Cell-culture technology is hardly new. The industry has used it successfully since the 1950s to produce vaccines for such viral ailments as polio, measles, mumps and tetanus.

But vaccine experts and drug makers say the industry has stuck with eggs for flu vaccine production because they work pretty well. And change would cost billions.

"We've got the plants set up. We've got the whole system worked out, and we're not going to rock the boat unless we have to," said Dr. Samuel L. Katz, a professor of pediatrics at Duke University and co-developer of the measles vaccine.

"Now, maybe we have to," he said.

Moving the industry to cell-based technologies will require billions - money for continued research and development, money to win federal approval for new cell lines in human products, money for human clinical trials.

When all that's done, drug makers will need millions more to build the factories to produce hundreds of millions of doses of the new vaccines every year.

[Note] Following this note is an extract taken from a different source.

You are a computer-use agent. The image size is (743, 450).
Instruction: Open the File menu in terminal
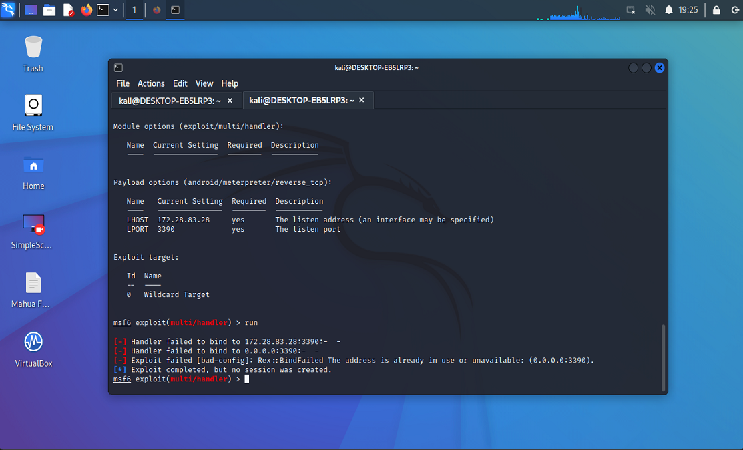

That's why the president is asking Congress to help.

Proven technique

Len Lavenda was understandably miffed by Bush's use of the word "antiquated." He's a spokesman for Sanofi Pasteur of Swiftwater, Pa. The company, based in France, is one of the world's largest flu vaccine makers, and the last one with production in this country.

Sanofi Pasteur uses eggs.

"The fact is, it's a tried and proven technology that has worked well for us," Lavenda said. Other drug makers have abandoned the flu market in recent years because of low and inconsistent demand for flu vaccine and correspondingly slim profits - not problems with the egg-based vaccine technology.

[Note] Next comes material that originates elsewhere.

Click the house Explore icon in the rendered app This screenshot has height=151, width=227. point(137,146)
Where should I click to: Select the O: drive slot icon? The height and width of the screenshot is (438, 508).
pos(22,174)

"We believe our nation will remain dependent on egg-based technology for at least the short to medium term," Lavenda said. "We're looking at quite a few years before we can obtain licensure for commercial-scale, cell-culture flu vaccine."

Meanwhile, Sanofi is using an infusion of $41 million in federal tax dollars to expand and maintain its chicken flocks and enable year-round egg production.

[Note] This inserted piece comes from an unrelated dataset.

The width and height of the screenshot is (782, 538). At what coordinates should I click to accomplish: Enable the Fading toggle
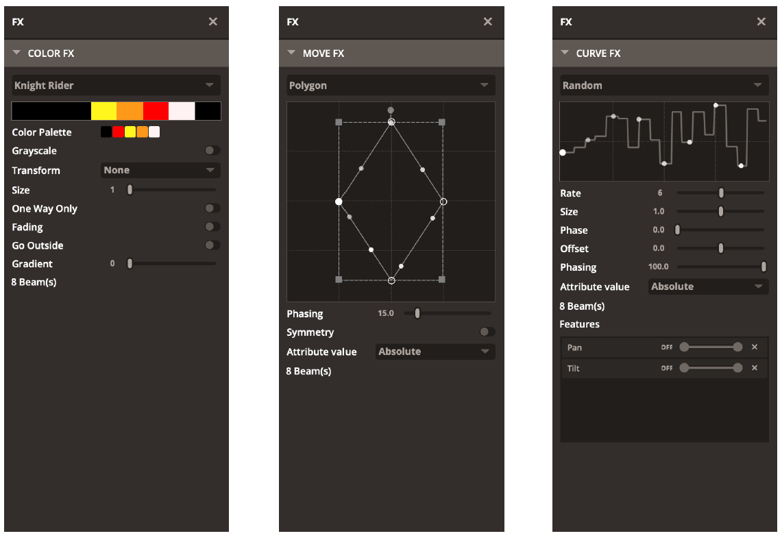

Flu vaccine makers got into the egg business to start with, Katz said, because the first flu vaccines were developed before World War II - before the first cell-culture techniques were invented.

At that time, eggs were already being used to make yellow fever vaccines, and the technology proved to work well for flu vaccines, too. Drug makers who later adopted cell-culture technologies for other vaccines saw no reason to tackle the established technology for flu vaccines, Katz said,

Besides, he said, flu is a real headache because the viruses change so quickly.

"It's something you have to fiddle with every year," he said. By contrast, "we're making the same measles vaccine in 2005 that we made in 1963, when we developed the vaccine."

That might be changing. Several big drug companies, from Sanofi Pasteur to GlaxoSmithKline and Chiron, are developing cell-based flu vaccines.

No Maryland companies are known to be working on cell-based flu vaccine at the moment. But government and business leaders see it as an opportunity.

Baltimore Mayor Martin O'Malley, with backing from state officials and the Economic Alliance of Greater Baltimore, is pushing for a new cell culture vaccine production center in the city or elsewhere in Maryland.

"I think we've got a great shot at it," said Nipon Das, executive vice president of the Alliance, a nonprofit group dedicated to furthering the region's business interests.

Das said the group hopes to complete a feasibility study by the end of January.